Пер Лагерквист - Улыбка вечности. Стихотворения, повести, роман
Утверждают, что Боккаросса и его наемники запросили повышения платы и, кроме того, считают, что не все еще получили из того, что им причиталось по первоначальному уговору. Из-за этого они, как говорят, доставляют нам сейчас массу хлопот. Я, признаться, не ожидал, что они могут придавать такое значение этой стороне войны, ведь никто не сражается так отважно и бесстрашно, как они. Я думал, они любят войну ради войны, как я, например. Впрочем, нельзя, может, и требовать такого бескорыстия. Вполне, наверное, естественно, что они хотят, чтобы им заплатили. Ну что ж, они свое получат.
Говорят о каких-то там еще разногласиях между кондотьером и герцогом — да мало ли что болтают. Когда войско несет потери и не все идет гладко, люди обычно быстро впадают в уныние. Все недовольны исходом дела, все друг друга обвиняют, жалуются на усталость, подсчитывают потери у себя и у противника — в общем, одно к одному. А наемники Боккароссы хоть и отлично дерутся, прямо как бешеные, но очень возможно, что вовсе не ради осуществления далеко идущих замыслов герцога, очень может быть, что у них совсем другое на уме. Но все это мелочи. Абсолютно несущественно и преходяще.
Впрочем, мне это все достаточно неинтересно, и уж меньше всего вульгарные денежные счеты в таком деле, как война, и потому я не намерен распространяться дальше на эту тему.
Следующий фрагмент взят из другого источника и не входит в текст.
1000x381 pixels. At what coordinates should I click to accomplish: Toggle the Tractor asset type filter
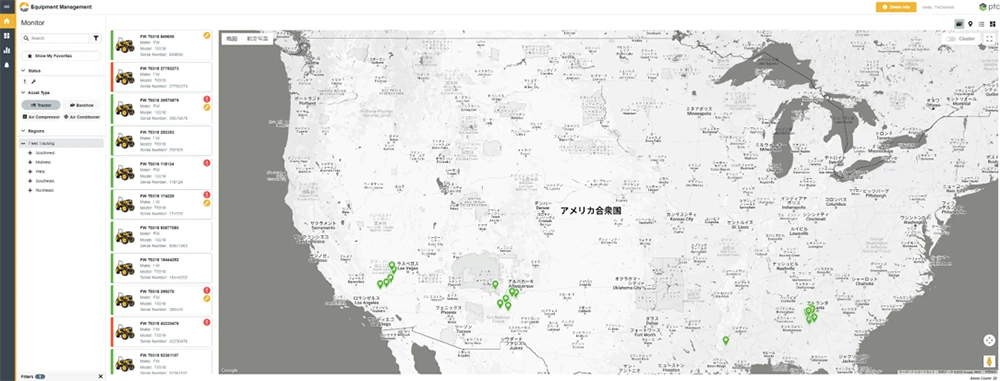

Что за тоска сидеть дома! Человеку, явившемуся прямо с поля боя, здешнее существование представляется до ужаса пустым и монотонным. Время тянется бесконечно, и не знаешь, чем себя занять, всякая жизнедеятельность точно парализована. Впрочем, на днях все должно решиться. Скоро снова в поход.
На здешних обитателей смешно смотреть, я имею в виду слуг и всех прочих, кто не участвовал в войне. Они живут словно в другом мире, словно и не подозревают, что страна находится в состоянии войны. Глядя на мои доспехи, они разевают рты от удивления, будто не знают, что так всегда одеваются на поле боя — а иначе не успеешь оглянуться, как станешь добычей врага, обречешь себя на верную гибель. Они говорят, что здесь-то, мол, опасность не грозит. Но война-то ведь идет. И я скоро снова отправлюсь в поход. Всякую минуту можно ожидать приказа герцога о выступлении, и нужно быть в полной боевой готовности. Вот почему я и хожу в доспехах. Да разве им объяснишь.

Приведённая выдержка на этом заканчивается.